━━━━━ Supplied entries

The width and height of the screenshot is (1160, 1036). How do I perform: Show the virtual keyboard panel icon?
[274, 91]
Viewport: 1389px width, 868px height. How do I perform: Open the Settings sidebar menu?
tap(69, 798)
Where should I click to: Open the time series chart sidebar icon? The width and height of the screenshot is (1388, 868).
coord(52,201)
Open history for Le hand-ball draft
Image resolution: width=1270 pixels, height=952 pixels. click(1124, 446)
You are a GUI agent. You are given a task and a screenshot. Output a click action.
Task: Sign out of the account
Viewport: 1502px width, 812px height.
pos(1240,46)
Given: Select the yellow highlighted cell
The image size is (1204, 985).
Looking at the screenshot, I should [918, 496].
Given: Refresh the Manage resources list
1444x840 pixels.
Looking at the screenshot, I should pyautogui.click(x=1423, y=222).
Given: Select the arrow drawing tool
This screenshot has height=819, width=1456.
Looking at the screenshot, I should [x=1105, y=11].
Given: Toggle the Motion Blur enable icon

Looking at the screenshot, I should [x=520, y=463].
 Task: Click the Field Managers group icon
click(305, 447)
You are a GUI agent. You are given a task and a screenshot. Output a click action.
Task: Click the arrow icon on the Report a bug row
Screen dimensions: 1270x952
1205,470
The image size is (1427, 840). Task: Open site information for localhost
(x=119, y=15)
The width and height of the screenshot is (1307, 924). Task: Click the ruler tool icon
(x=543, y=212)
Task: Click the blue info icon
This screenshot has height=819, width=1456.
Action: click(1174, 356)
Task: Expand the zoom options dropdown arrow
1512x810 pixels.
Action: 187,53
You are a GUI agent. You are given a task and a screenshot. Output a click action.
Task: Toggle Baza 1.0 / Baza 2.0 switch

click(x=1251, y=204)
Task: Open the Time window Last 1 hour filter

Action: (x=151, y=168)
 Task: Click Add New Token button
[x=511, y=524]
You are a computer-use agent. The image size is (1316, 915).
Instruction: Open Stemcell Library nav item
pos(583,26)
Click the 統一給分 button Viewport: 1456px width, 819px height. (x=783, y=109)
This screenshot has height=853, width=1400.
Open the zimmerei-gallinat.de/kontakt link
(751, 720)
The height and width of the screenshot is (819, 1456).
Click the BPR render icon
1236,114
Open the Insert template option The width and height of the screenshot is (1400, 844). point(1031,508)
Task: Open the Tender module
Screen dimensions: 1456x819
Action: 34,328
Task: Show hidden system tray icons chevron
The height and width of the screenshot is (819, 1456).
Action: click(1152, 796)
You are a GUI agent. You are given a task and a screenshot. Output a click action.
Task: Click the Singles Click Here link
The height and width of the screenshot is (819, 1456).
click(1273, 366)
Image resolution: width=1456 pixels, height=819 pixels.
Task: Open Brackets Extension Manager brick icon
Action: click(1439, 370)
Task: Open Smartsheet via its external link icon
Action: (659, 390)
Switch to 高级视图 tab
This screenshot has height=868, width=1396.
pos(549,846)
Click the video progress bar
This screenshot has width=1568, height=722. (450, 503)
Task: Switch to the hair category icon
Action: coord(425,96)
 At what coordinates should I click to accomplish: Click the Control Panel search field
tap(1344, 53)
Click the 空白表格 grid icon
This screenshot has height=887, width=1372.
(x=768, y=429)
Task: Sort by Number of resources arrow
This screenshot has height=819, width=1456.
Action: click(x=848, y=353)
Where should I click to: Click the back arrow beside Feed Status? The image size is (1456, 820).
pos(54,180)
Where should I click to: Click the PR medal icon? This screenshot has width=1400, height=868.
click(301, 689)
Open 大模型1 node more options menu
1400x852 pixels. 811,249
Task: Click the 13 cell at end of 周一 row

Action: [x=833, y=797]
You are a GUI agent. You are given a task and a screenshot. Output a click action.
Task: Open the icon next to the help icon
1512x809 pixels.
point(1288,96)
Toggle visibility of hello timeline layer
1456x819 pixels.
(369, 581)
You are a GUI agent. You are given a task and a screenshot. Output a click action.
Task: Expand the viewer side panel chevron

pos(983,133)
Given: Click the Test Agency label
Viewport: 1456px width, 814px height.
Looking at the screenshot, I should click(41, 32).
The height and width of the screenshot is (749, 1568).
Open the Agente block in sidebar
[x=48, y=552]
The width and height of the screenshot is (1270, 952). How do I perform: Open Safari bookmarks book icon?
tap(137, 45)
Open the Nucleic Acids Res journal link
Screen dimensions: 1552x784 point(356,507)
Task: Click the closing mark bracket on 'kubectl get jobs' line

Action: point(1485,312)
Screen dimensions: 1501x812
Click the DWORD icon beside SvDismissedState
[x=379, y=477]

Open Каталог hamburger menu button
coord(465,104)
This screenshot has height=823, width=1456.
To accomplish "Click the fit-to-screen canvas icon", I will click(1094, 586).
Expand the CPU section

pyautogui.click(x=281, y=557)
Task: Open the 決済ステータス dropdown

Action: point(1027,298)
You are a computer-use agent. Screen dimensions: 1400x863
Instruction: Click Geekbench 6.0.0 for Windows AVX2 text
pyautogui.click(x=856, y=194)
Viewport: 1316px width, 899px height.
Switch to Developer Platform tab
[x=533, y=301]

━━━━━━━━━━

**What the task requires:** All of the entries above should be written out verbatim.

**Exercise answer:**
The width and height of the screenshot is (1160, 1036). How do I perform: Show the virtual keyboard panel icon?
[274, 91]
Viewport: 1389px width, 868px height. How do I perform: Open the Settings sidebar menu?
tap(69, 798)
Where should I click to: Open the time series chart sidebar icon? The width and height of the screenshot is (1388, 868).
coord(52,201)
Open history for Le hand-ball draft
Image resolution: width=1270 pixels, height=952 pixels. click(1124, 446)
You are a GUI agent. You are given a task and a screenshot. Output a click action.
Task: Sign out of the account
Viewport: 1502px width, 812px height.
pos(1240,46)
Given: Select the yellow highlighted cell
The image size is (1204, 985).
Looking at the screenshot, I should [918, 496].
Given: Refresh the Manage resources list
1444x840 pixels.
Looking at the screenshot, I should pyautogui.click(x=1423, y=222).
Given: Select the arrow drawing tool
This screenshot has height=819, width=1456.
Looking at the screenshot, I should [x=1105, y=11].
Given: Toggle the Motion Blur enable icon

Looking at the screenshot, I should [x=520, y=463].
 Task: Click the Field Managers group icon
click(305, 447)
You are a GUI agent. You are given a task and a screenshot. Output a click action.
Task: Click the arrow icon on the Report a bug row
Screen dimensions: 1270x952
1205,470
The image size is (1427, 840). Task: Open site information for localhost
(x=119, y=15)
The width and height of the screenshot is (1307, 924). Task: Click the ruler tool icon
(x=543, y=212)
Task: Click the blue info icon
This screenshot has height=819, width=1456.
Action: click(1174, 356)
Task: Expand the zoom options dropdown arrow
1512x810 pixels.
Action: 187,53
You are a GUI agent. You are given a task and a screenshot. Output a click action.
Task: Toggle Baza 1.0 / Baza 2.0 switch

click(x=1251, y=204)
Task: Open the Time window Last 1 hour filter

Action: (x=151, y=168)
 Task: Click Add New Token button
[x=511, y=524]
You are a computer-use agent. The image size is (1316, 915).
Instruction: Open Stemcell Library nav item
pos(583,26)
Click the 統一給分 button Viewport: 1456px width, 819px height. (x=783, y=109)
This screenshot has height=853, width=1400.
Open the zimmerei-gallinat.de/kontakt link
(751, 720)
The height and width of the screenshot is (819, 1456).
Click the BPR render icon
1236,114
Open the Insert template option The width and height of the screenshot is (1400, 844). point(1031,508)
Task: Open the Tender module
Screen dimensions: 1456x819
Action: 34,328
Task: Show hidden system tray icons chevron
The height and width of the screenshot is (819, 1456).
Action: click(1152, 796)
You are a GUI agent. You are given a task and a screenshot. Output a click action.
Task: Click the Singles Click Here link
The height and width of the screenshot is (819, 1456).
click(1273, 366)
Image resolution: width=1456 pixels, height=819 pixels.
Task: Open Brackets Extension Manager brick icon
Action: click(1439, 370)
Task: Open Smartsheet via its external link icon
Action: (659, 390)
Switch to 高级视图 tab
This screenshot has height=868, width=1396.
pos(549,846)
Click the video progress bar
This screenshot has width=1568, height=722. (450, 503)
Task: Switch to the hair category icon
Action: coord(425,96)
 At what coordinates should I click to accomplish: Click the Control Panel search field
tap(1344, 53)
Click the 空白表格 grid icon
This screenshot has height=887, width=1372.
(x=768, y=429)
Task: Sort by Number of resources arrow
This screenshot has height=819, width=1456.
Action: click(x=848, y=353)
Where should I click to: Click the back arrow beside Feed Status? The image size is (1456, 820).
pos(54,180)
Where should I click to: Click the PR medal icon? This screenshot has width=1400, height=868.
click(301, 689)
Open 大模型1 node more options menu
1400x852 pixels. 811,249
Task: Click the 13 cell at end of 周一 row

Action: [x=833, y=797]
You are a GUI agent. You are given a task and a screenshot. Output a click action.
Task: Open the icon next to the help icon
1512x809 pixels.
point(1288,96)
Toggle visibility of hello timeline layer
1456x819 pixels.
(369, 581)
You are a GUI agent. You are given a task and a screenshot. Output a click action.
Task: Expand the viewer side panel chevron

pos(983,133)
Given: Click the Test Agency label
Viewport: 1456px width, 814px height.
Looking at the screenshot, I should click(41, 32).
The height and width of the screenshot is (749, 1568).
Open the Agente block in sidebar
[x=48, y=552]
The width and height of the screenshot is (1270, 952). How do I perform: Open Safari bookmarks book icon?
tap(137, 45)
Open the Nucleic Acids Res journal link
Screen dimensions: 1552x784 point(356,507)
Task: Click the closing mark bracket on 'kubectl get jobs' line

Action: point(1485,312)
Screen dimensions: 1501x812
Click the DWORD icon beside SvDismissedState
[x=379, y=477]

Open Каталог hamburger menu button
coord(465,104)
This screenshot has height=823, width=1456.
To accomplish "Click the fit-to-screen canvas icon", I will click(1094, 586).
Expand the CPU section

pyautogui.click(x=281, y=557)
Task: Open the 決済ステータス dropdown

Action: point(1027,298)
You are a computer-use agent. Screen dimensions: 1400x863
Instruction: Click Geekbench 6.0.0 for Windows AVX2 text
pyautogui.click(x=856, y=194)
Viewport: 1316px width, 899px height.
Switch to Developer Platform tab
[x=533, y=301]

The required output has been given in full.